I left Chicago around noon on Wednesday, 11/5/03. The plane arrived thirteen and a half hours later in Tokyo, where it was about 4:30PM on Thursday, 11/6/03. The flight was very long and uneventful. I waved to Uncle Curt on Kodiak Island as we flew over it. (I'll have to ask if he saw me!) I took a cab from Narita airport to the Japanese research laboratory called KEK. The cab ride was about 1.5 hours long. I was pretty beat by the time I got to my room, which may explain the quality and content of some of the pictures below.

Tokyo time is 15 hours later than Chicago. If you want to know what time it is in Tokyo right now, just add three hours to what's on your watch and change AM to PM (or vice versa).

Please click on the thumbnails to get an expanded image.

Pictures from Thursday, 11/6/03

This the entrance way to the dorm at KEK where I'm staying. I'm in room 101, building 3, so I have a little locker for my shoes with that number. Everybody takes their shoes off at the door of the building and we're given slippers to wear while we are in the building.

These are the vending machines on the way to my room. The second one from the right has beer. There is way more variety in the stuff you can get from vending machines here than in the US. Right outside the conference we have a robotic vending machine that can pour hot or cold drinks into cups and has a motorized door that opens when the drink is ready. It's so cool! (It's picture is on the techno-amenities page)

OK, this is the faucet that beat me. I had to ask a Japanese guy into my bathroom to explain to me how to turn on the water. (There were instructions in Japanese only.) I figured out that the knob on the right made the water hotter or colder, but I spun the knob on the front all the way from left to right and nothing happened, and I couldn't figure out how to direct the water (if there were any) from the sink to the tub for a shower. After this kind Japanese student read the instructions on the faucet, he discovered that you need to push hard at both ends. If you push hard at the left end, you get a shower, at the right end you get sink water. Now that I know how it works, it's really a good design! I'm also going to try to capture in pictures the fantastic variety of bathroom hardware here. (Wait til you see the heated-seat butt-shower toilet in the other building!)

Here is another view of my bathroom. The entire thing is like an RV bathroom where you can just hose it down. There is a raised threshold separating it from the rest of the room.

Here is my desk and bed.
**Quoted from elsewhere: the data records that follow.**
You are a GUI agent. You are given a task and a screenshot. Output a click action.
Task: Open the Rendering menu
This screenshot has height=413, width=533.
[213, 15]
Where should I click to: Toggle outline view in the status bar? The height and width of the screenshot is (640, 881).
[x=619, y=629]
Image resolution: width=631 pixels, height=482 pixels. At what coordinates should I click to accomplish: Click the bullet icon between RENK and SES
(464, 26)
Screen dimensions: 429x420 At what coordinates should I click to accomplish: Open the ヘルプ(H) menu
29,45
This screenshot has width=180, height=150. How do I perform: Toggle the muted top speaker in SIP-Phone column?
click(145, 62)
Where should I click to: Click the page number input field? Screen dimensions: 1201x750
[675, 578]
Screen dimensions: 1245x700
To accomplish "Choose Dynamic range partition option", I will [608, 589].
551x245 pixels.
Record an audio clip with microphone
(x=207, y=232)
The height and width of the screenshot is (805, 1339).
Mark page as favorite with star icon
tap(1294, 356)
The dorm has wireless Internet (which is how I'm posting this page.) I have a hot pot and tea things.

The little gizmo on the upper left of my desk is the remote control for the heater/air conditioner in my room. (That unit is above the head of my bed which you can't see in the last picture.) I was really impressed with number of buttons that I had no clue what they did. (The buttons are hidden behind the little plastic door on the right of the remote.)

Friday and Saturday, 11/7-8/03

I didn't get any pictures either of these days. Spent both days in the conference learning all kinds of interesting things about new experiments around the world. My first talk was Saturday afternoon and I think it went very well. People congratulated me on how well the MiniBooNE horn was working. I signed up to go on a tour on Sunday of a famous shrine and a very scenic area. I'll post whatever happens. I really have no idea what we'll be doing. All I know is that we are leaving the dorm at 7:00am and not coming back until 7pm.